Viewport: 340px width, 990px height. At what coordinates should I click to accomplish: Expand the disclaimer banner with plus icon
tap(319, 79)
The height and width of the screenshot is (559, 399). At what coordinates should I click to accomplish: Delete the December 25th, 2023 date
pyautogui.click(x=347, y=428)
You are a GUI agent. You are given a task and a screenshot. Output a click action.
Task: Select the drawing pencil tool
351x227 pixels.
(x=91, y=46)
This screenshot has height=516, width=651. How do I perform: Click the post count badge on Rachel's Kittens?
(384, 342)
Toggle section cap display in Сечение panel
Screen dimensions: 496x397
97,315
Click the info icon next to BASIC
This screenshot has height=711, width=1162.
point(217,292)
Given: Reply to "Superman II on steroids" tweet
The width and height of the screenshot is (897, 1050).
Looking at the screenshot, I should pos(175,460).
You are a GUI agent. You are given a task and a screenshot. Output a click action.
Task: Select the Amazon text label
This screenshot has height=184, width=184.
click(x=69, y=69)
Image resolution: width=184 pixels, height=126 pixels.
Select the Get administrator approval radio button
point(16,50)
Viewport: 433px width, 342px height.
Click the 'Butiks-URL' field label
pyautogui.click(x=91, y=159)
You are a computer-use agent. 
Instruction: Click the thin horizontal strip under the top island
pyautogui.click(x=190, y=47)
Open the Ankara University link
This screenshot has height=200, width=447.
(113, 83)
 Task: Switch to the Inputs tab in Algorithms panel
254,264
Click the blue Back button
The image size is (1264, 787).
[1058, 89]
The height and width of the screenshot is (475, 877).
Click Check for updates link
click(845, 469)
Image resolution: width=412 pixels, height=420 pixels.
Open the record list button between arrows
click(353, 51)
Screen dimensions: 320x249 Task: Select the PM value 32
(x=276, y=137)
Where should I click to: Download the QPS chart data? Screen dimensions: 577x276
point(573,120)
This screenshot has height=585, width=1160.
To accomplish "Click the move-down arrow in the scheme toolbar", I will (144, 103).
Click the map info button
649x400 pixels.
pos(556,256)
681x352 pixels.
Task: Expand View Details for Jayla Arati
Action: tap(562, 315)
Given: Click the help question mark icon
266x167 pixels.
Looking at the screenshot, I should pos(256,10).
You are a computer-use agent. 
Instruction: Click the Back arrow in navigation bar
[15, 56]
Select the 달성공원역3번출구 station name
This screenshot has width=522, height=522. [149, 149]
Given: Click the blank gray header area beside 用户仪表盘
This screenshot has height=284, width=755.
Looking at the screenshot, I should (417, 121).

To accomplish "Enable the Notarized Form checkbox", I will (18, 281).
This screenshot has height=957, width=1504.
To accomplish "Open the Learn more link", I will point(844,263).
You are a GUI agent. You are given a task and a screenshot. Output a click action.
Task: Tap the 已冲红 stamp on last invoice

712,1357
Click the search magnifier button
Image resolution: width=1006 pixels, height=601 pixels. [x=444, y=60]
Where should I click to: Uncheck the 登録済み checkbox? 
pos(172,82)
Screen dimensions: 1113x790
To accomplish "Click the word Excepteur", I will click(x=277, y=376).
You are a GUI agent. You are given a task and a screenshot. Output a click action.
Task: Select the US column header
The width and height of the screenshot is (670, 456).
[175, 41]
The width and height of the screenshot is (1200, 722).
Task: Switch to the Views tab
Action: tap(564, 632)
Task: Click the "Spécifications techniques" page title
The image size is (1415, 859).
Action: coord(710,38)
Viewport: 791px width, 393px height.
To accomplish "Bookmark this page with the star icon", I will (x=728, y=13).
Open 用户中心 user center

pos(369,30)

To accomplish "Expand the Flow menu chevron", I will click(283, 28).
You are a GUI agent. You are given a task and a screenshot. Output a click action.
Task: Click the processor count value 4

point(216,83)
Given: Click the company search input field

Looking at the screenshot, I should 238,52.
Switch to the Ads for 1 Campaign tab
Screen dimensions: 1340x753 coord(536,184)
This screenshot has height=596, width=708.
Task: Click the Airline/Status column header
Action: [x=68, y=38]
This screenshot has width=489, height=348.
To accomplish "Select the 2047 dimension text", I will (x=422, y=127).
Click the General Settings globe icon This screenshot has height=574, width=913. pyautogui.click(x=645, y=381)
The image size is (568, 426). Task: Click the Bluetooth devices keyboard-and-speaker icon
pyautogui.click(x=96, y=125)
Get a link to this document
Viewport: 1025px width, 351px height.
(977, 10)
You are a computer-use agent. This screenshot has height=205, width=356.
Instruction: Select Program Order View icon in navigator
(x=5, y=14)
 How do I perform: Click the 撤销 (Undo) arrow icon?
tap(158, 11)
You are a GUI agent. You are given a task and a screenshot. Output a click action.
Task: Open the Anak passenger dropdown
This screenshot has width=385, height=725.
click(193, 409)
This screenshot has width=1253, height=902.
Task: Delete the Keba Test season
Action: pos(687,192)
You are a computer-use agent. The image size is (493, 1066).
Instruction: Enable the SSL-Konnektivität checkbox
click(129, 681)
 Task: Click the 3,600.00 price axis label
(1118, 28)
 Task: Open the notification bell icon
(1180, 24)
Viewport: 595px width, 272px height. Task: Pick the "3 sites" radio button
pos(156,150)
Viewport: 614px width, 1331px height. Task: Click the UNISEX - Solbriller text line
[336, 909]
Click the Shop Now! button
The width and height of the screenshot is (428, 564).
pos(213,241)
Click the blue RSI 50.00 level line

# Task statement
Look above for the line with "This screenshot has height=516, width=651." and the line with "Given: Click the help question mark icon", and reproduce exactly those two lines plus every line between, nothing more.

# Task result
This screenshot has height=516, width=651. How do I perform: Click the post count badge on Rachel's Kittens?
(384, 342)
Toggle section cap display in Сечение panel
Screen dimensions: 496x397
97,315
Click the info icon next to BASIC
This screenshot has height=711, width=1162.
point(217,292)
Given: Reply to "Superman II on steroids" tweet
The width and height of the screenshot is (897, 1050).
Looking at the screenshot, I should pos(175,460).
You are a GUI agent. You are given a task and a screenshot. Output a click action.
Task: Select the Amazon text label
This screenshot has height=184, width=184.
click(x=69, y=69)
Image resolution: width=184 pixels, height=126 pixels.
Select the Get administrator approval radio button
point(16,50)
Viewport: 433px width, 342px height.
Click the 'Butiks-URL' field label
pyautogui.click(x=91, y=159)
You are a computer-use agent. 
Instruction: Click the thin horizontal strip under the top island
pyautogui.click(x=190, y=47)
Open the Ankara University link
This screenshot has height=200, width=447.
(113, 83)
 Task: Switch to the Inputs tab in Algorithms panel
254,264
Click the blue Back button
The image size is (1264, 787).
[1058, 89]
The height and width of the screenshot is (475, 877).
Click Check for updates link
click(845, 469)
Image resolution: width=412 pixels, height=420 pixels.
Open the record list button between arrows
click(353, 51)
Screen dimensions: 320x249 Task: Select the PM value 32
(x=276, y=137)
Where should I click to: Download the QPS chart data? Screen dimensions: 577x276
point(573,120)
This screenshot has height=585, width=1160.
To accomplish "Click the move-down arrow in the scheme toolbar", I will (144, 103).
Click the map info button
649x400 pixels.
pos(556,256)
681x352 pixels.
Task: Expand View Details for Jayla Arati
Action: tap(562, 315)
Given: Click the help question mark icon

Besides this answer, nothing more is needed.